(Stored data entries)
□ □ □
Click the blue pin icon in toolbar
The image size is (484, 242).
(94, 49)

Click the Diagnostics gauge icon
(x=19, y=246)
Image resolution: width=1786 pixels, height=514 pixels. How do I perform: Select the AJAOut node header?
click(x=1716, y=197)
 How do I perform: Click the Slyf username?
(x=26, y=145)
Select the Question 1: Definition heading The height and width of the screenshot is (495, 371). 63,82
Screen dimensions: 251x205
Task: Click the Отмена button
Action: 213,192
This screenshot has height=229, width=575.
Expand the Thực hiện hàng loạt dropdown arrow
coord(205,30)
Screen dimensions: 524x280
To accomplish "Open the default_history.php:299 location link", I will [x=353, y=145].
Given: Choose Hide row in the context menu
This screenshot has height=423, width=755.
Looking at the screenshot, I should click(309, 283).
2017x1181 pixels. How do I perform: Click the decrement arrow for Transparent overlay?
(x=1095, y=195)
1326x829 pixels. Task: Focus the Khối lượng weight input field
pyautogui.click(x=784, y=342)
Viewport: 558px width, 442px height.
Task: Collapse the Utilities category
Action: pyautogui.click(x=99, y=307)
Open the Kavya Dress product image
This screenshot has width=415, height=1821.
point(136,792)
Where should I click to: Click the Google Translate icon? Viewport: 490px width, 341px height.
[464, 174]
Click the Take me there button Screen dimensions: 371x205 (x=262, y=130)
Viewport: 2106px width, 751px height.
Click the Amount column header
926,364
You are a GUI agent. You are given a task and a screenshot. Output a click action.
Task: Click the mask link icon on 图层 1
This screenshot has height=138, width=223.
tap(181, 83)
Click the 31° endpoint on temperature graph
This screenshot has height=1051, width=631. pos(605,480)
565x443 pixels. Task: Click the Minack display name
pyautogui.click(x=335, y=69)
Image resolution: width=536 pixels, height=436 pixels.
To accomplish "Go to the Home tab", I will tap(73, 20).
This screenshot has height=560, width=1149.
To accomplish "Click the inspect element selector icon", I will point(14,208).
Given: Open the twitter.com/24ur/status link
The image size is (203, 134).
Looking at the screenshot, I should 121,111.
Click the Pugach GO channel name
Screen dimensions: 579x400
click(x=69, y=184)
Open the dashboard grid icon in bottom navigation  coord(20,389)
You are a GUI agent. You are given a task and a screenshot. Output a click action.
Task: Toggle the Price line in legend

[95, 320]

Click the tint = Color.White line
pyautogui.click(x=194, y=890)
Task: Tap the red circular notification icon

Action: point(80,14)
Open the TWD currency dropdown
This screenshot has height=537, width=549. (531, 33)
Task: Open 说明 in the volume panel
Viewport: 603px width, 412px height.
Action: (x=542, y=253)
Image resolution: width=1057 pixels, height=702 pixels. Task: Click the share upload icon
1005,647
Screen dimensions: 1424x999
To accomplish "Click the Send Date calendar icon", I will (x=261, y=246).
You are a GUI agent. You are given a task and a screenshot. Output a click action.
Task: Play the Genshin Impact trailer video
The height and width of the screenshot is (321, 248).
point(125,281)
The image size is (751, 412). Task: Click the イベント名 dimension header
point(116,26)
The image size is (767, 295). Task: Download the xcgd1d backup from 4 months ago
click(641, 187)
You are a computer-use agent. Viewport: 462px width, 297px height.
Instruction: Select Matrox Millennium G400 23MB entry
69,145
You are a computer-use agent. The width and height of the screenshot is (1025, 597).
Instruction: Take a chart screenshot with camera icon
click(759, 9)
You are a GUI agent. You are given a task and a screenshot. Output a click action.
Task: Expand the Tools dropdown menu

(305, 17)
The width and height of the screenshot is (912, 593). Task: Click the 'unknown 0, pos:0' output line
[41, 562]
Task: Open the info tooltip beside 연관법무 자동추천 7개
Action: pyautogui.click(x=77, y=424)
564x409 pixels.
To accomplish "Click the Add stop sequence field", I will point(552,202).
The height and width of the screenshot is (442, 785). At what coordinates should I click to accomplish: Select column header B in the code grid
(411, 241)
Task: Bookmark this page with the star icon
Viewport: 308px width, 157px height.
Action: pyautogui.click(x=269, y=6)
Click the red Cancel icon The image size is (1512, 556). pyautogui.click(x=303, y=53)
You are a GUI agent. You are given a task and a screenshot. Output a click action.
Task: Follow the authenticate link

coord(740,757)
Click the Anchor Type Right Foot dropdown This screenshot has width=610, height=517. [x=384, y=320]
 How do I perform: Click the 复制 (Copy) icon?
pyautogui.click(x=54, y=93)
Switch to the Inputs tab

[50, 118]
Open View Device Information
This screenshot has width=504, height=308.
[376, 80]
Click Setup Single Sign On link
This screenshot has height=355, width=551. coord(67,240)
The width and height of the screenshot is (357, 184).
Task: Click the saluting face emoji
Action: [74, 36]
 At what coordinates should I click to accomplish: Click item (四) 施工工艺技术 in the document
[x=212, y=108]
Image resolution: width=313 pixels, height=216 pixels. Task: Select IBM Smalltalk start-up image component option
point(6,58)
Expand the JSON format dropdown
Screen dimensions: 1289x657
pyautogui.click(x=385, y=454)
□ □ □
The task = Line count for the word "will": please state how many lines of the records above contain it, and nothing else.

Written response = 5